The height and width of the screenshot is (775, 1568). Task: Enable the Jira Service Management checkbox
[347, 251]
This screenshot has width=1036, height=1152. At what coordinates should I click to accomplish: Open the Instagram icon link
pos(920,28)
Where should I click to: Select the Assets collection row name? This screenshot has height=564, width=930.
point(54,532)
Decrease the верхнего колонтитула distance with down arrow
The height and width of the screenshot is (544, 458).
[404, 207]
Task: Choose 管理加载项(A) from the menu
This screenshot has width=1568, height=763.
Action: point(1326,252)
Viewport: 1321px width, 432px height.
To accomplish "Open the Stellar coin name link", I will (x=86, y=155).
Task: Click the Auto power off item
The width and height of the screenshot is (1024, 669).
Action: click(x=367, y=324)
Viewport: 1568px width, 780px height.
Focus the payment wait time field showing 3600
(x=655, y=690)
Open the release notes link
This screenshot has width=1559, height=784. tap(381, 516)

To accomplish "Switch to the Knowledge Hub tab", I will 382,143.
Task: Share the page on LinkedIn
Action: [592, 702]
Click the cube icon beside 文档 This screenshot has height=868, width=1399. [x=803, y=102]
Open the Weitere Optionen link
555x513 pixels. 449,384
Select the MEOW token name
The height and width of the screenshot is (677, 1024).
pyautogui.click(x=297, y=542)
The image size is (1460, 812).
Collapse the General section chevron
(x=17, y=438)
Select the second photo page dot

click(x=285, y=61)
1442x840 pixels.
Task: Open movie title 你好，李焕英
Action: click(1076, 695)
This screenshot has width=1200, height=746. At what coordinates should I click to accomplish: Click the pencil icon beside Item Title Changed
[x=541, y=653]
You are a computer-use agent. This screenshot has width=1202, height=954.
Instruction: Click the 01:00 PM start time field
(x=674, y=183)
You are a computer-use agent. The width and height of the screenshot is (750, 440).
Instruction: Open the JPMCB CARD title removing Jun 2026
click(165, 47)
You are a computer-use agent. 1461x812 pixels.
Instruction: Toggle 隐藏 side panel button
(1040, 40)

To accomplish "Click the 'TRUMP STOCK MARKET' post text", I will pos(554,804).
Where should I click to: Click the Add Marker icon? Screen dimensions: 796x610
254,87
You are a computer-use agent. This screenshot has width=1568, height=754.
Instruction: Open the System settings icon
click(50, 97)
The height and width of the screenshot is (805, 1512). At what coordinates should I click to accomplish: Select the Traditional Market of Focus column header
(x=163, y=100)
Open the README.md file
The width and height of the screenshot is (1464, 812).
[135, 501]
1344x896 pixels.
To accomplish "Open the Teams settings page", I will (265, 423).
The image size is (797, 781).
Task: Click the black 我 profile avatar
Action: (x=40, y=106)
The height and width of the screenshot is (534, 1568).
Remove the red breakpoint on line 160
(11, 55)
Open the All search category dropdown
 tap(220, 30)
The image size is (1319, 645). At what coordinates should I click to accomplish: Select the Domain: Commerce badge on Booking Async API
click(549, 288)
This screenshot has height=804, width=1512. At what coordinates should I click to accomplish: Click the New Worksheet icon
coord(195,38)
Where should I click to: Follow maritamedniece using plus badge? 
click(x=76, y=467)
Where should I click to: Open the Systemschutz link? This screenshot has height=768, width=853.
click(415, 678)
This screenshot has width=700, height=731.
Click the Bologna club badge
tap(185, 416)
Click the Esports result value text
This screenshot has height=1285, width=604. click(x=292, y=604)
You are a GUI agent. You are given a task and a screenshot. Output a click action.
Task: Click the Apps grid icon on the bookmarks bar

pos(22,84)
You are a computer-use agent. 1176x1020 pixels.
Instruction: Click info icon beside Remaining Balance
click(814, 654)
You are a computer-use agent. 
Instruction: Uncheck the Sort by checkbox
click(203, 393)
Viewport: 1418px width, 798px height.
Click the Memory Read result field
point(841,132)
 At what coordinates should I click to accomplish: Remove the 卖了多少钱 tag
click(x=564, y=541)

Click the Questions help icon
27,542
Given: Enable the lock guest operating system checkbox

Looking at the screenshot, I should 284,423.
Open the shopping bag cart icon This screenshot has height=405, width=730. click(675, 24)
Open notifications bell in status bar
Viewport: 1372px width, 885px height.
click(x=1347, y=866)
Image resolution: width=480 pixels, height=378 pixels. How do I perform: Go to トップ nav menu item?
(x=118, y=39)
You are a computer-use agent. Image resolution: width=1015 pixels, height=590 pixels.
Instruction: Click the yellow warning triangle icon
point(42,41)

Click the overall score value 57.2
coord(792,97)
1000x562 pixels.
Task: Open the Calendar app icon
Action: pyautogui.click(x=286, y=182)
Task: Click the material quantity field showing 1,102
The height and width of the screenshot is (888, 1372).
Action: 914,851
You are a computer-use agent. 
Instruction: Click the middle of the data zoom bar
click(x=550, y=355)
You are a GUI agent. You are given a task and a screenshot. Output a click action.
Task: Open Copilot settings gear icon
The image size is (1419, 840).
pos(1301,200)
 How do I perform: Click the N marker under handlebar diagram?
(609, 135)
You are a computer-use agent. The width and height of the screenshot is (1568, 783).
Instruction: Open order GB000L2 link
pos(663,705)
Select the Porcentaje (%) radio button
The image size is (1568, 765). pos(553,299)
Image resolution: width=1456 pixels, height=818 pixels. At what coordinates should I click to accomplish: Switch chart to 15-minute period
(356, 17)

* [WHAT YOU HAVE TO DO]: List each line of the material above that contains the word "Enable", copying every such line in full.

* [EXPECTED OUTPUT]:
The height and width of the screenshot is (775, 1568). Task: Enable the Jira Service Management checkbox
Given: Enable the lock guest operating system checkbox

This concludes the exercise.